Other statements can be evaluated. For example, if we wanted to determine whether lithium is liquid at 700 K we could use the following code
if periodic_table_20["Li"]["melting_point"] < 700 and periodic_table_20["Li"]["boiling_point"] > 700:
print("Lithium is liquid at 700 K")
else:
print("Lithium is not liquid at 700 K.")
This indicatrs that the melting point of lithium is below 700 K and its boiling point is greater than 700 K. Therefore lithium is liquid at 700 K.
Exercise: Write a similar code to determine whether sodium is a liquid at 100 $^{\circ}$C. Remember the melting and boiling points are recorded in K.
### Write your code here
Chemical molecules can also behave as logic gates. For example the molecule below was determined to be useful in detecting cancers by Ozlam and Akkaya$^{1}$. The molecule facilitates the transfer of singlet oxygen to triplet oxygen in the presence of both high concentrations of sodium ions and protons when irradiated with 660 nm radiation.
The concentration of sodium ions and protons are high in the presence of cancers. The transfer of singlet oxygen to triplet oxygen does not occur with the aid of this molecule unless both sodium ions and proton concentrations are high. This makes the "truth table" as follows:
| Sodium ion concentration | Proton concentration | Oxygen state |
|---|---|---|
| High | High | Triplet |
| High | Low | Singlet |
| Low | High | Singlet |
| Low | Low | Singlet |
This is analagous to the AND truth table as the production of triplet oxygen requires a high concentration of oxygen and a high concentration of sodium. Therefore the molecule above can aid in the detection of cancers using Boolean logic. There are other molecules that behave as logic gates for a multitude of other uses.

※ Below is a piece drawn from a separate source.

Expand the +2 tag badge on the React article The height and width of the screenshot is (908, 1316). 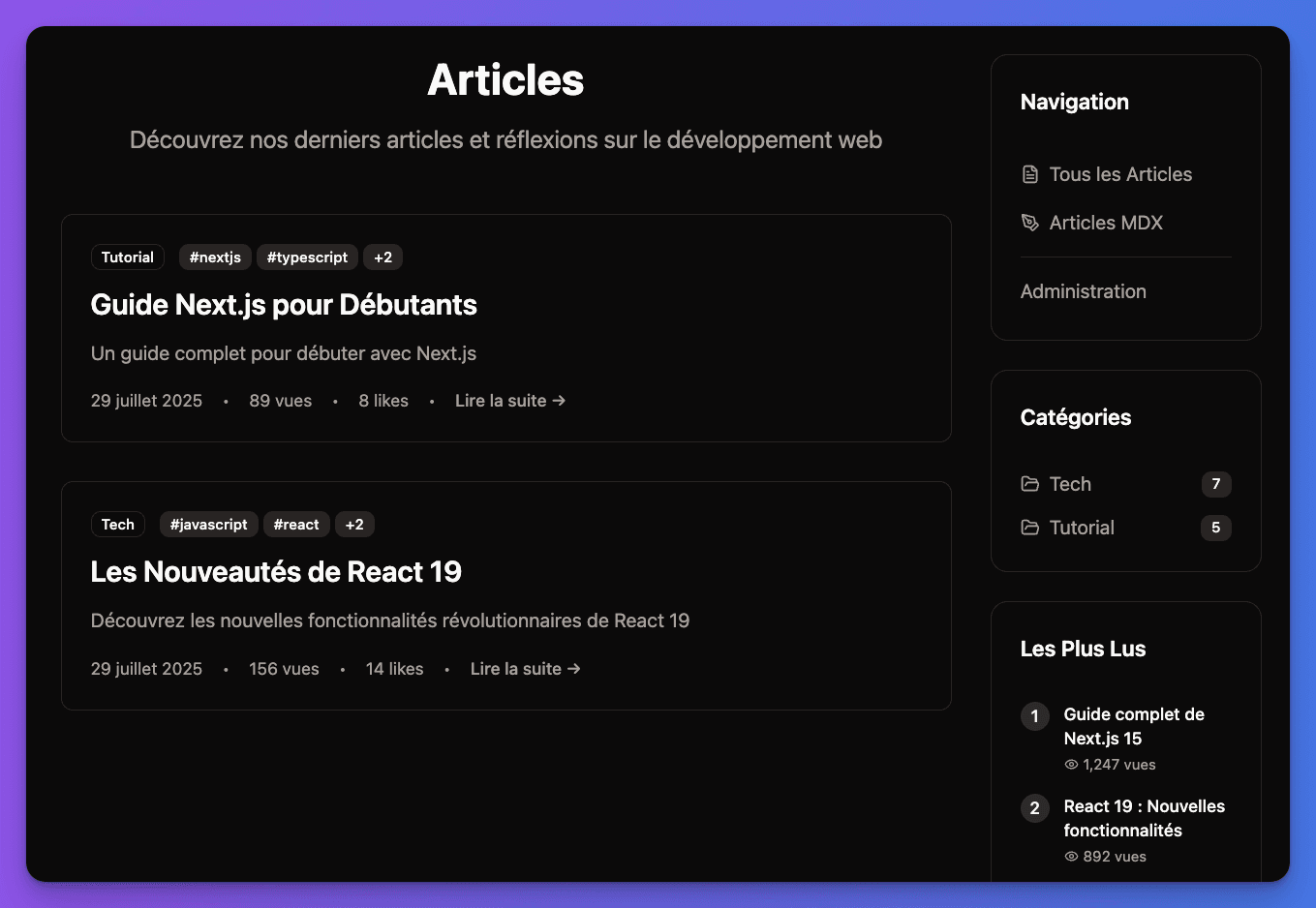click(x=354, y=524)
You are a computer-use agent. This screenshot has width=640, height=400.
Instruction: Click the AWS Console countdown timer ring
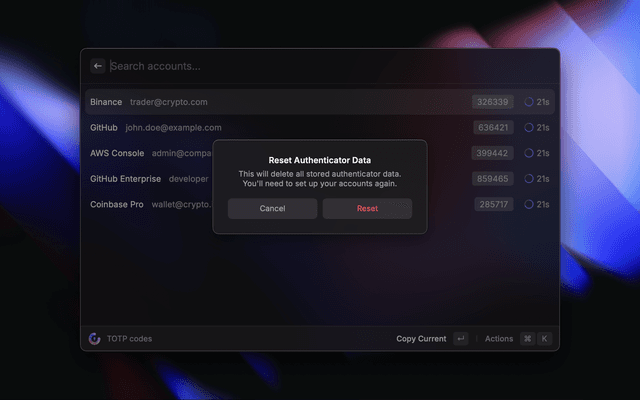pos(529,154)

$^{1}$ S. Ozlam and E. U. Akkaya, J. Am. Chem. Soc. 2009, 131, 1, 48-49.
Not statements
The third aspect of Boolean logic is the not statement. The not statement simply reverses a Boolean statement so a True becomes False and a False becomes True. The periodic_table_20 variable only contains information on the first twenty elements of the periodic table so the elements must be in either the s or p block. To determine whether silicon is in the s or the p block, two methods can be used:
if periodic_table_20['Si']['block'] == 's':
print("Silicon is in the s block.")
else:
print("Silicon is in the p block")
Alternatively, one could use a not statement such that:
if not(periodic_table_20['Si']['block'] == 's'):
print("Silicon is in the p block.")
else:
print("Silicon is in the s block")
Both are valid ways of determining whether silicon is in the s or p block. What is happening in the second method?

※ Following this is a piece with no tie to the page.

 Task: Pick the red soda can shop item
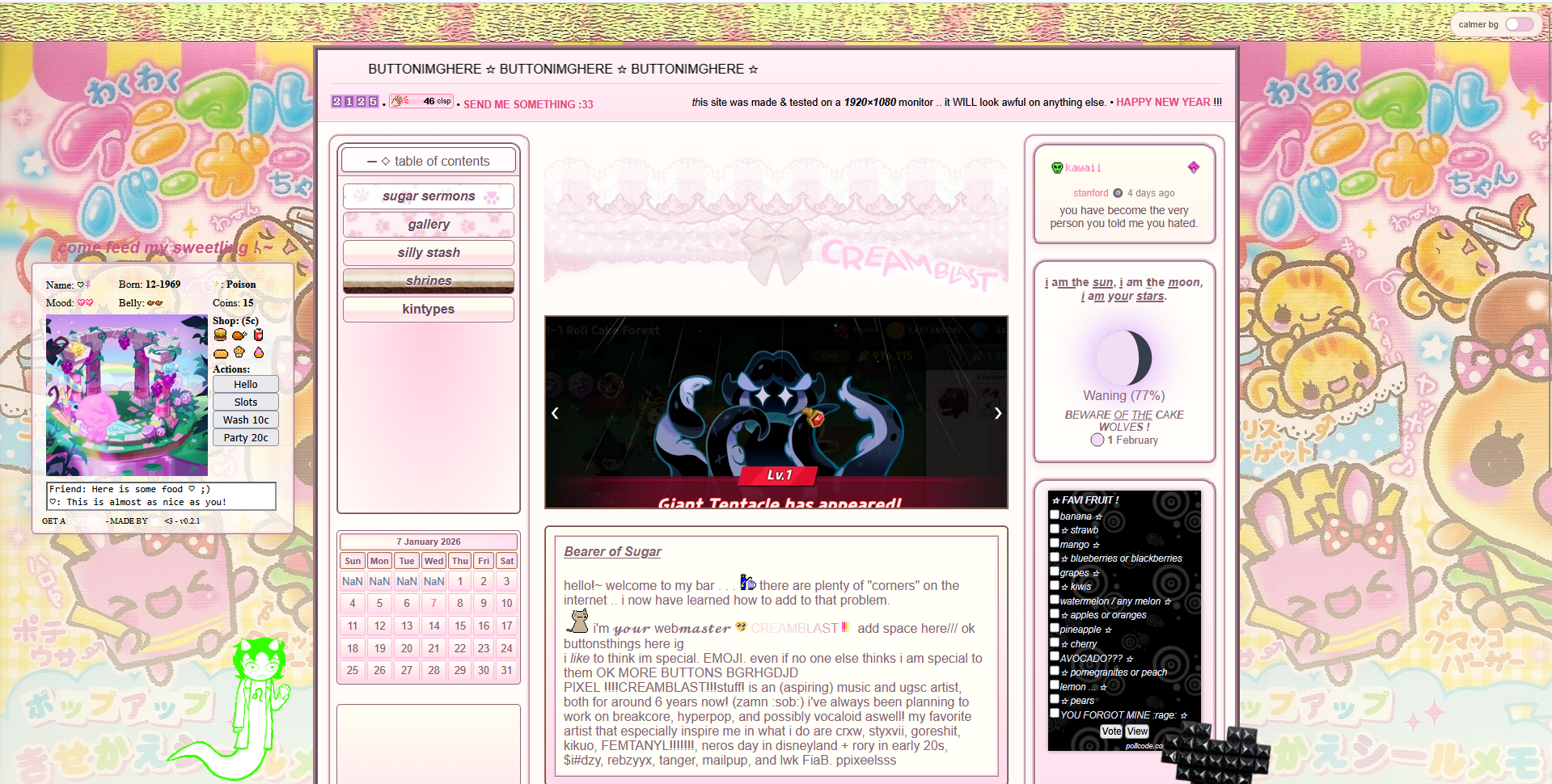259,335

1) periodic_table_20['Si']['block'] == 's' is evaluated to False as silicon is not in the s block.
2) not(False) is evaluated to True.
3) if True: is evaluated and "Silicon is in the p block." is printed.

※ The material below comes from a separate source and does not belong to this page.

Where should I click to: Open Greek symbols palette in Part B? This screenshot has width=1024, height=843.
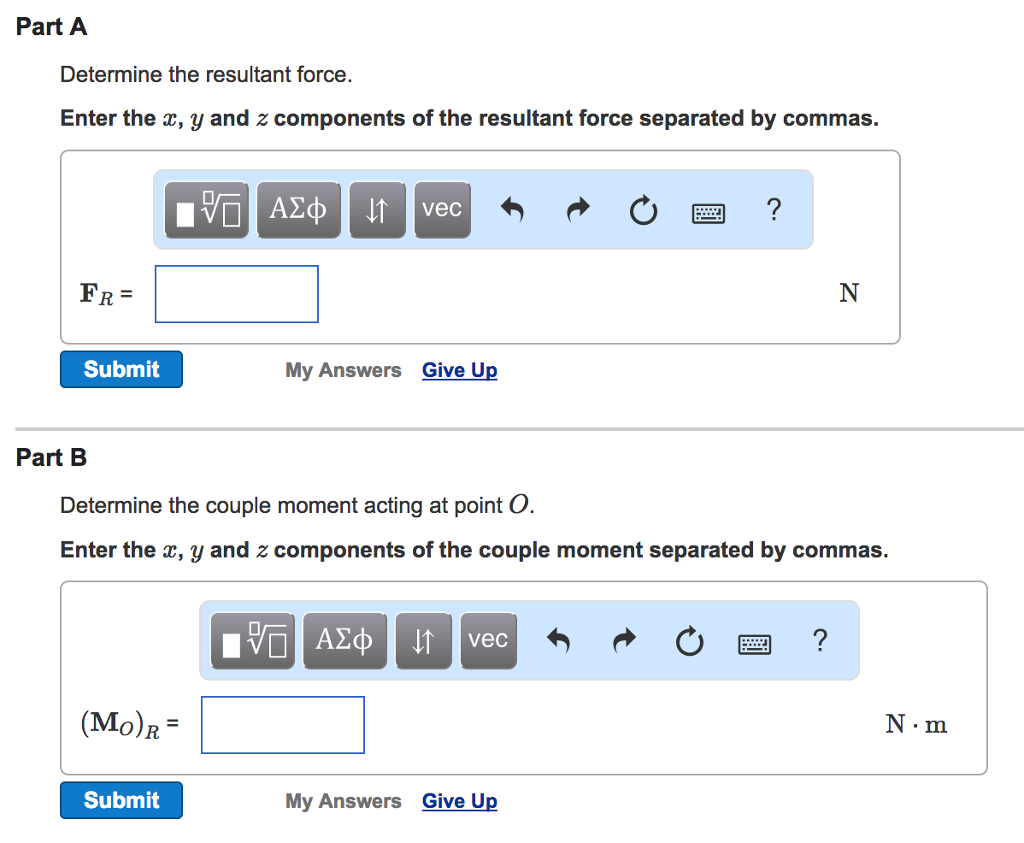345,641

How does the process change if sodium is evaluated?
if not(periodic_table_20['Na']['block'] == 's'):
print("Sodium is in the p block.")
else:
print("Sodium is in the s block")
When sodium is evaluated the logic is:
Both are valid ways of determining whether silicon is in the s or p block. What is happening in the second method?
1) periodic_table_20['Na']['block'] == 's' is evaluated to True as sodium is in the s block.
2) not(True) is evaluated to False.
3) if False: is evaluated so the else statement is used and "Sodium is in the s block." is printed.
Exercise: Using a not statement determine whether calcium is in group 2.
## Write your code here
In the next tutorial loops will be introduced. The use of loops in combination with Boolean logic statements and flow controls can create efficient methods of analysing data.